Fonds gegen Missbrauch, mehr Partnerbeteiligung beim Elterngeld und Streit beim Sexkauf: die AG Familie, Frauen und Jugend hat wenig Ambitionen.

Armutsgefährdeten Kindern und Jugendlichen soll der Zugang zu verschiedenen Freizeitangeboten ermöglicht werden Foto: imago

Berlin taz | Das Wort „Kindergrundsicherung“, das die Ampelkoalition auf weiten Strecken der Legislatur beschäftigte, aber letztlich zu nichts führte, kommt im Einigungspapier der AG Familie, Frauen, Jugend, Senioren und Demokratie nicht mehr vor. Übrig bleibt wohl als winziges Überbleibsel der Debatte ein „übergreifendes digitales Portal“, das für alle Familienleistungen geschaffen werden soll.

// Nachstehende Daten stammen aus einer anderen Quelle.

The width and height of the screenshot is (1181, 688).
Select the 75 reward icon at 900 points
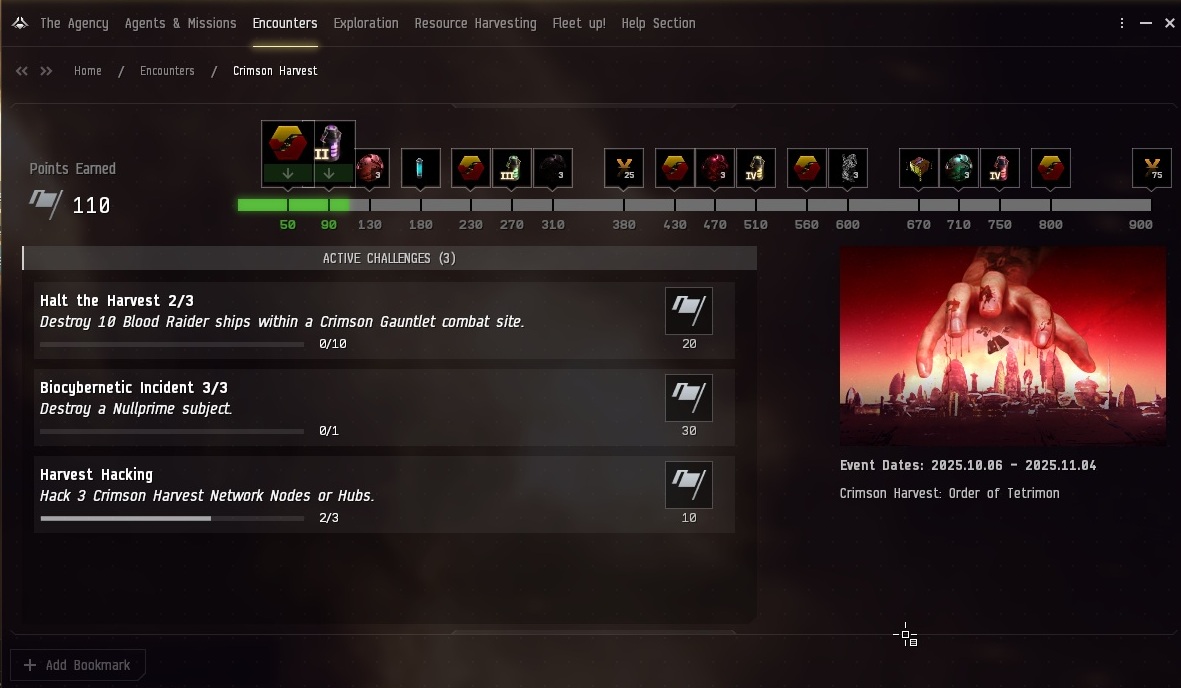(x=1152, y=168)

Ansonsten beschränken sich Union und SPD in Sachen Kinderarmut auf handhabbare Schritte: der Kinderzuschlag soll weiterentwickelt und vereinfacht werden. Über eine Teilhabe-App soll armutsgefährdeten Kindern und Jugendlichen unbürokratisch der Zugang zu Freizeitangeboten im Bereich von Musik, Sport und Kultur ermöglicht werden. Und: Bei Alleinerziehenden soll das Kindergeld nur hälftig auf den Unterhaltsvorschuss angerechnet werden.

Beim Elterngeld sollen mehr Anreize für die Partnerbeteiligung geschaffen werden, insbesondere für mehr Vätermonate in alleiniger Verantwortung. Möglich werden könnte das zum Beispiel durch eine veränderte Anzahl und Aufteilung der Bezugsmonate des Elterngelds. Die Einkommensgrenze sowie Mindest- und Höchstbetrag sollen „spürbar“ angehoben werden, bei Selbständigen sollen die Berechnungsgrenzen „flexibilisiert“ werden.

Rechte von Pflegeeltern

Für Pflegeeltern, deren Rechte generell gestärkt werden sollen, soll Elterngeld überhaupt erst eingeführt werden – ebenso der Mutterschutz für Selbständige. Dafür sollen umlagefinanzierte und andere Finanzierungsmodelle geprüft werden.

Ein zentraler Punkt des Papiers: der Fonds sexueller Missbrauch und das damit verbundene Hilfesystem sollen fortgeführt werden. Das Gesetz, das die Strukturen der Unabhängigen Beauftragten gegen sexuellen Kindesmissbrauch sichert, soll in der Umsetzung etwa in Zusammenarbeit mit den Ländern begleitet werden. Zudem soll eine Bundesförderung sogenannter Childhood-Häusern etabliert werden: Mit diesen Häusern sollen regionale, interdisziplinäre und ambulante Stellen für Kinder und Jugendliche geschaffen werden, die von sexualisierter Gewalt betroffen sind.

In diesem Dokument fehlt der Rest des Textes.